This model gave a considerably better fit to the data than the analysis of covariance model in which all patients were assumed to benefit from treatment. The small average antidepressant–placebo difference obscures a much larger effect in a clinically meaningful subgroup of patients.
It has been proposed that a small mean difference can be magnified when continuous data are transformed to categorical data (e.g. response or remission).1 This apparent discrepancy between continuous and response/remission measures implies that the rating scale scores are not normally distributed, which is a violation of the assumptions underlying the analysis of covariance (ANCOVA) model. Hence, it is also an indication that not all patients benefit from the intervention. This issue has important implications with respect to understanding the clinical significance of antidepressant medications, as some have argued that the small mean differences in symptom scores (compared with placebo) observed in meta-analyses of randomised controlled trials (RCTs) of newer generation antidepressants indicate that the utility of these treatments falls below the threshold of clinical significance for all but the most severely depressed patients.2–4
There are various ways in which continuous parameters, such as total scores on a depression rating scale, can change as a result of an intervention. For example, one intervention can move the whole distribution, indicating an improvement for all patients, whereas another intervention might improve scores in only some patients. These different patterns of improvement can result in the same mean change in the study population. Although data can be analysed using ANCOVA, assuming that all patients benefit from the intervention in terms of improvement on a rating scale, models that address the latter pattern of improvement have not been explored using data from RCTs of antidepressants. The analysis reported here was undertaken to determine whether it is possible to distinguish between these two patterns by pooling data from a comprehensive data-set of placebo-controlled RCTs in major depressive disorder. Specifically, we aimed to determine whether the distribution of post-treatment scores shifts laterally from baseline to the end of treatment or, conversely, whether the shape of the distribution changes. Thus, we applied the mixture model, which includes the ANCOVA as a special case, in an attempt to improve the description of the observed score distribution while preserving a relatively simple interpretation of the effect of the intervention.

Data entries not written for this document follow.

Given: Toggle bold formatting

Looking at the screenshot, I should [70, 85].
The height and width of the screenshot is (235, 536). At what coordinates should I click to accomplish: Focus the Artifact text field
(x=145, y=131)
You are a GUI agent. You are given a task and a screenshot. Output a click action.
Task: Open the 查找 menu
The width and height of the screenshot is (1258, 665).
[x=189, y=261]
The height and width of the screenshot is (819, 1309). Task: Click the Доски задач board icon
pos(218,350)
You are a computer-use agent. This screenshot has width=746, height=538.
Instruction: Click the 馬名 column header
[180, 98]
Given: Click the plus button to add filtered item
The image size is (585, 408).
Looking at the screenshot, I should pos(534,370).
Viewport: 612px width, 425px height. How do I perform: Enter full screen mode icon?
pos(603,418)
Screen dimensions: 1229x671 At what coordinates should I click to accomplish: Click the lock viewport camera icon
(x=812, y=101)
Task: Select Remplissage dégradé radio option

Data were pooled from all five of the trials of escitalopram sponsored by Forest and Lundbeck.5–9 These were randomised placebo-controlled trials in which it was possible to receive escitalopram at a dose of 20 mg per day (Table 1). Khan et al have shown that antidepressant–placebo differences are greater in patients with severe depression than in those with moderate depression,10,11 and Bech et al have demonstrated that 20 mg is a more effective daily dose of escitalopram than 10 mg for treatment of patients with severe depression,12 defined as those with a baseline score of 30 or above on the Montgomery–Åsberg Depression Rating Scale (MADRS).13 Thus, in order to have as large a signal-to-noise ratio as possible, only patients with a baseline MADRS score of 30 or over were included in the initial analyses. After validating the analyses in the more severe subset, analyses were repeated for the overall study group, as well as the subset with less severe depression.
Details of the individual studies have been published elsewhere;5–9 no unpublished study was excluded. Analyses are based on the full-analysis set, comprising all patients who took at least one dose of study medication, and had at least one valid post-baseline MADRS assessment. Data are from week 8, using the method of last observation carried forward (LOCF). Although we are aware of the limitations of this conservative approach to account for the data of participants who drop out of the study (see, for example, papers by Lavori and Mallinckrodt et al),14,15 we used LOCF because it was used in several of the meta-analyses that support the contention that antidepressants have small effects.2–4 Remission was defined as a MADRS score of ≤10 or ≤12 and response as a 50% or greater decrease from baseline in MADRS total score.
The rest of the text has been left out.